Cola music the cost-of-living adjustment
After Ought, Tim Darcy continues to use post-punk as an observational tool. The third disc captures the unease of the present
Inspiration can come at any time, even in the midst of eighty thousand people protesting against rising university fees. It happened in 2012 to four students who had started a band in Montreal some time before, but became overwhelmed by the 'revolutionary spirit of radicalism and adventure' that they began to infuse into their post-punk. Ought were a wonderful meteor on the international indie scene. After a couple of EPs, they enchanted critics and audiences with their first two albums: 2014's 'More Than Any Other Day' set caustic lyrics to music with an intellectual edge through echoes of Television, Sonic Youth and Fugazi. The following year, 'Sun Coming Down' sublimated the quartet's talent, strengthened by cinematic tracks capable of giving additional depth to the spoken word alternating with Tim Darcy's melody. In 2018, the Ought showed with 'Room Inside the World' their ability to synthesise, moving within a tighter perimeter of track duration, but without renouncing to further expand the range of sonic possibilities.

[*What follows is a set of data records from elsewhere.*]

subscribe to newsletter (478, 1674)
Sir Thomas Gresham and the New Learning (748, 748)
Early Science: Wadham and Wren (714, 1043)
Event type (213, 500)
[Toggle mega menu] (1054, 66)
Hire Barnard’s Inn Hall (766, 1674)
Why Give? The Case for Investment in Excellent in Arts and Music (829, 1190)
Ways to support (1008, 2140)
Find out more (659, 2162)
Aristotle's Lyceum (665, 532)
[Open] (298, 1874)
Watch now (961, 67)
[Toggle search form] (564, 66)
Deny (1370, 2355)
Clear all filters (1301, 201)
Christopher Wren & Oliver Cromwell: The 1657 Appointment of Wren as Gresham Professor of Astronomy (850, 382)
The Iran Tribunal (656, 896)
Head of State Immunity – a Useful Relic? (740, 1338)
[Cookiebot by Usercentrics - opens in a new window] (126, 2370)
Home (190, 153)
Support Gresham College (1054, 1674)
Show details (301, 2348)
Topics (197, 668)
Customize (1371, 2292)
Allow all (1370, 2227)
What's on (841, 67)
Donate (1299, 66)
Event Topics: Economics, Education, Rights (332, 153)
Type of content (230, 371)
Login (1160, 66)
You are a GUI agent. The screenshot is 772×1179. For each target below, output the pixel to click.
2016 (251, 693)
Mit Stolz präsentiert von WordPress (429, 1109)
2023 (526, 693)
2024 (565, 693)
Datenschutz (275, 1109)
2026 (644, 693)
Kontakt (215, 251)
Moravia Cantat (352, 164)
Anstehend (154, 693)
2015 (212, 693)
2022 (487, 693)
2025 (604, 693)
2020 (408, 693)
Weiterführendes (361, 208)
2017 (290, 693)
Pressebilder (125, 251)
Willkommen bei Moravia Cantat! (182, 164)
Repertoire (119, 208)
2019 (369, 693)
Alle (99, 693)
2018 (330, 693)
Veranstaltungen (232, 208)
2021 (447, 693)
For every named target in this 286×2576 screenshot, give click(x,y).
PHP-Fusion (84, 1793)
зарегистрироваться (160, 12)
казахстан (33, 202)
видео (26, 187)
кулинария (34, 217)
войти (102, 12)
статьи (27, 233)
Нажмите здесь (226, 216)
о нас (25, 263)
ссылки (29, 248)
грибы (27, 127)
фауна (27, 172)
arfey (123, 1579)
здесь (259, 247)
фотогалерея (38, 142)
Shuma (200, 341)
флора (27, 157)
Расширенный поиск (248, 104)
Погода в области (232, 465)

The post-pandemic fresh start
In 2021, two pieces of news suddenly arrived: Ought was no longer a band, while the two members Tim Darcy and Ben Stidworthy founded a new one with drummer Evan Cartwright. The one founded ten years earlier was a band that started out for fun and ended up becoming a live machine. Pity, to have such intense and centred ones. The new chapter is that of Cola, who in 2022 released 'Deep in View' and two years later 'The Gloss', two albums in which the post-punk matrix is firmly anchored in the centre of the room. Orbiting around it is an art-punk imbued with electronics that pushes towards experimentation but allows itself to be crossed by sudden melodies. But the band's true manifesto arrives in 2026 with 'The Cost of Living Adjustment', a polaroid of our present where capitalism crushes socialist yearnings and nostalgia has become an integral part of everyday life.
An emotional geometry
There is an eerie serenity in the stanzas of the opening 'Forced Position' that becomes tense in the refrains, while Darcy flies over the variations with her abstract poetic flow, built on repetition and atmospheric images: rain, thunderstorm, lightning, 'something breaking'. The Stone Roses congealed by the Cure hover in "Hedgesitting", while the haunting "Fainting Spells" is an acceptance of one's own vulnerability. An artificial and ambiguous reality is reflected in the landscape of "Haveluck Country", just as "Satre-torial" returns the image of a dull bourgeoisie, obsessed with its own status. The opening of "Polished Knives" contrasts with darker stanzas reminiscent of Dry Cleaning's chiaroscuro, and it is instead the Strokes who echo through the folds of "Much of a Muchness", where there is a patient to save. Cola enjoy forays into shoegaze ("Third Double") and electronica ("Conflagration Mindset"), before returning to their sonic and emotional geometry with the escapist "Favoured Over the Ride". The iridescent 'Skywriter's Sigh' leaves us with a dutiful warning: 'Don't romanticise a better time'. Here Darcy gives Morrissey a run for his money and bids farewell with yet another interesting album of his career.